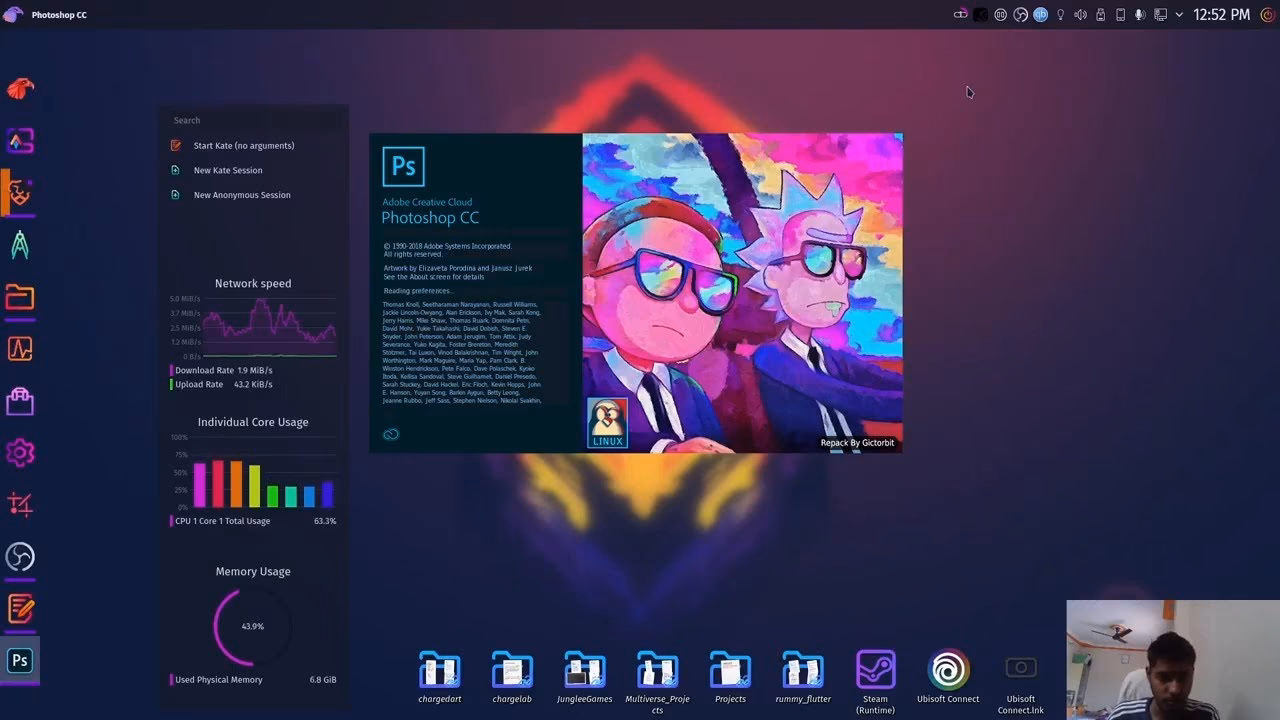Select New Kate Session
This screenshot has height=720, width=1280.
tap(227, 169)
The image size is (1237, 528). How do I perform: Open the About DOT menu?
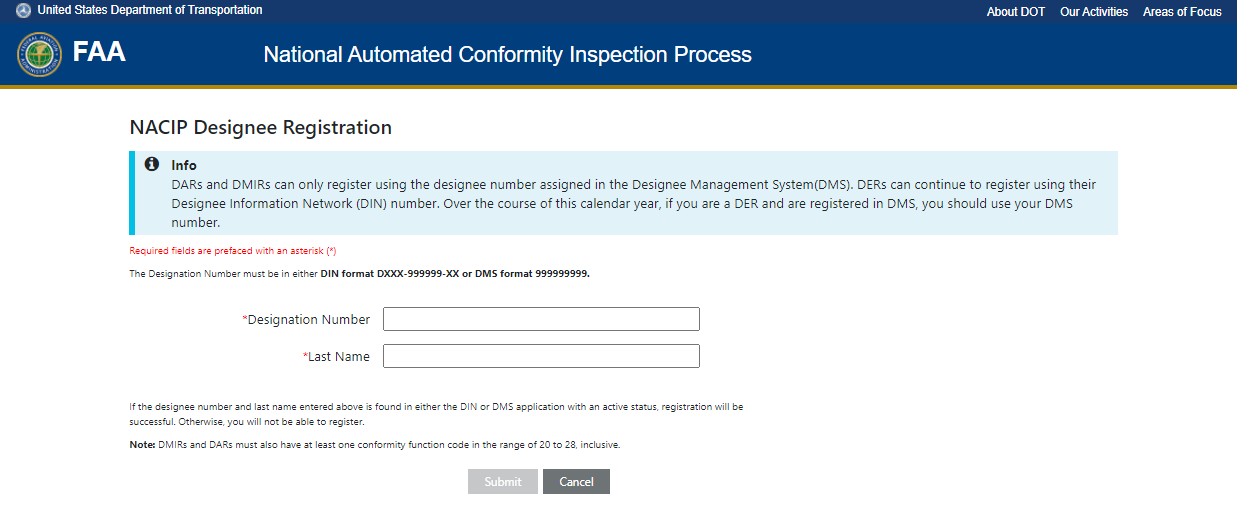click(x=1015, y=12)
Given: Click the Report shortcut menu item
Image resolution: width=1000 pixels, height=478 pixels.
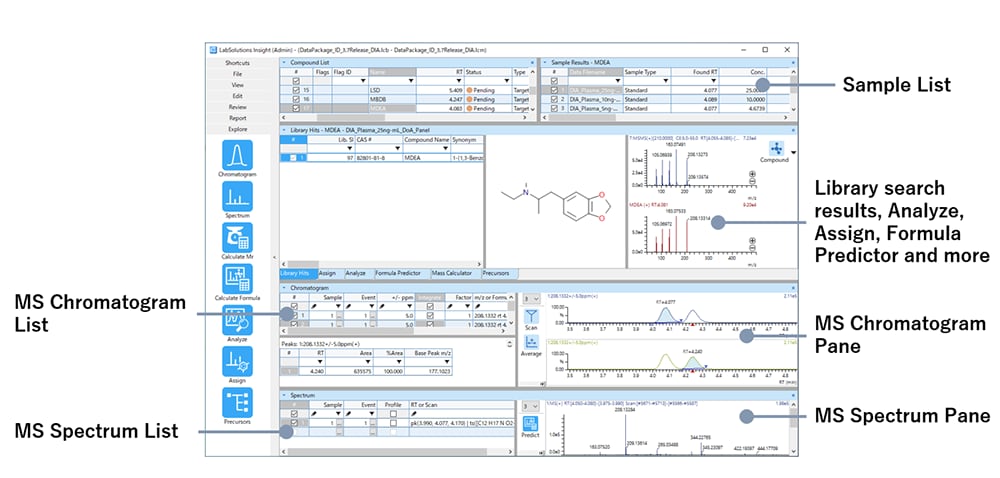Looking at the screenshot, I should click(237, 118).
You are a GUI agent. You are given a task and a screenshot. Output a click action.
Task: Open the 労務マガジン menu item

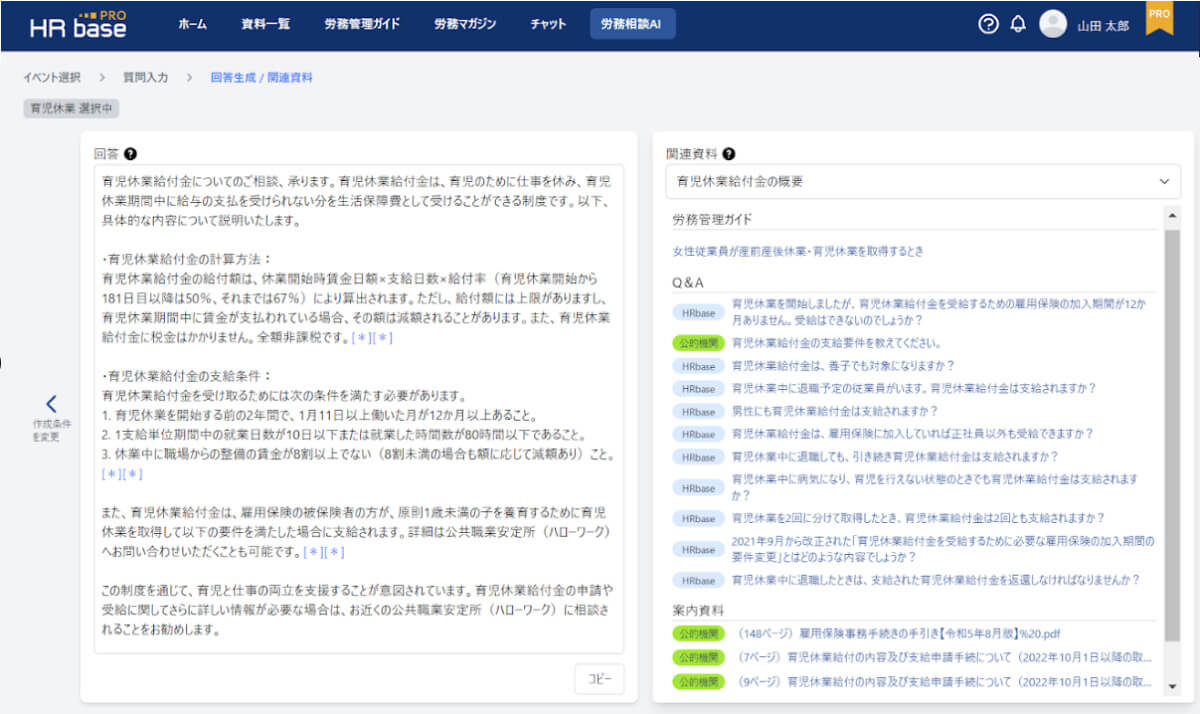(465, 25)
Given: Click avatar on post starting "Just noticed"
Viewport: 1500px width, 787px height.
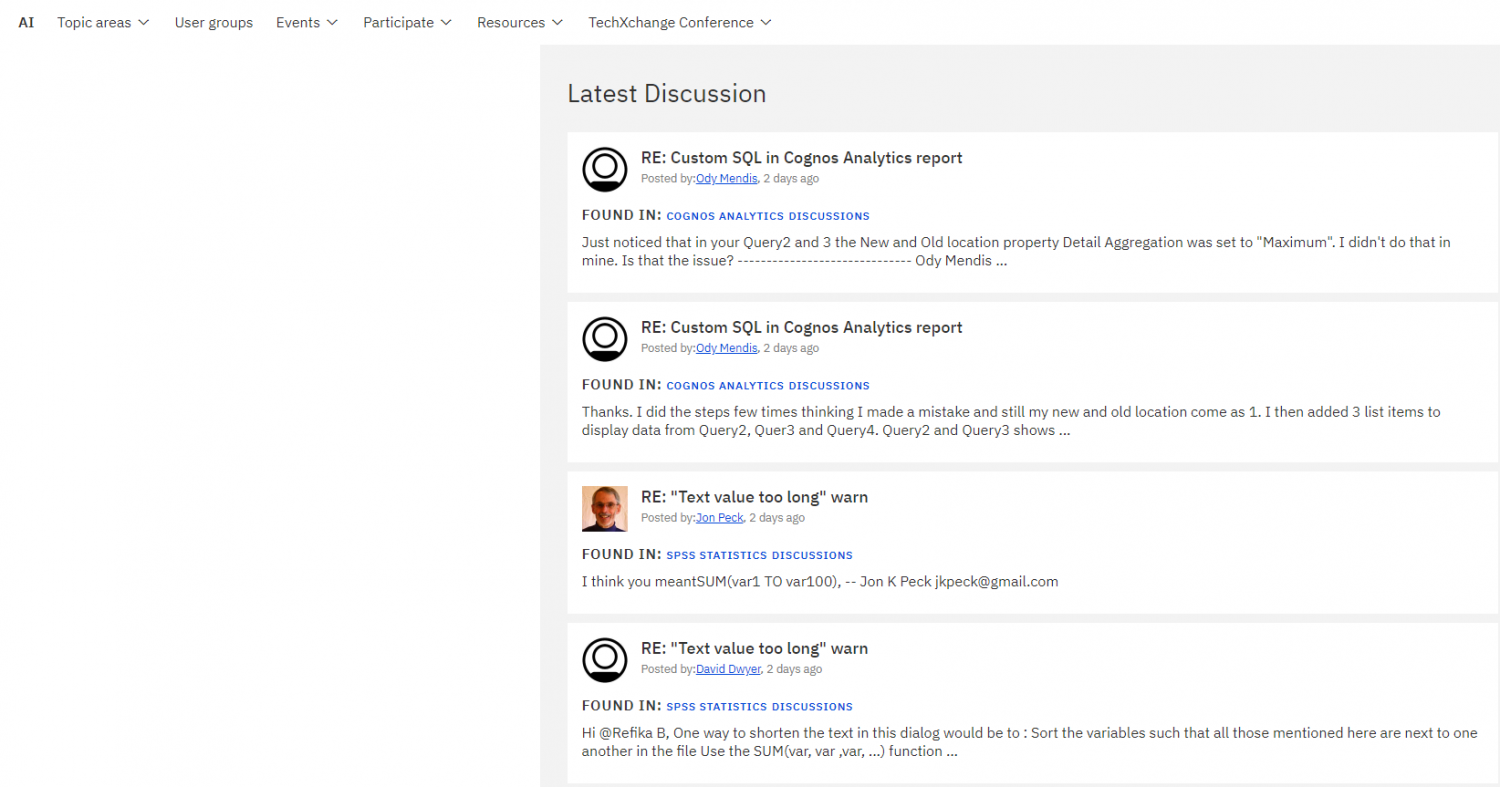Looking at the screenshot, I should 604,170.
-.-.-
About this task
Only the lines from the line with "Given: Click the Report shortcut menu item" through the closing line of the data, both included, should be set down, exactly as written and without pictures.

Answer box
Given: Click the Report shortcut menu item
Image resolution: width=1000 pixels, height=478 pixels.
Looking at the screenshot, I should click(237, 118).
You are a GUI agent. You are given a task and a screenshot. Output a click action.
Task: Open the 労務マガジン menu item

(465, 25)
Given: Click avatar on post starting "Just noticed"
Viewport: 1500px width, 787px height.
Looking at the screenshot, I should 604,170.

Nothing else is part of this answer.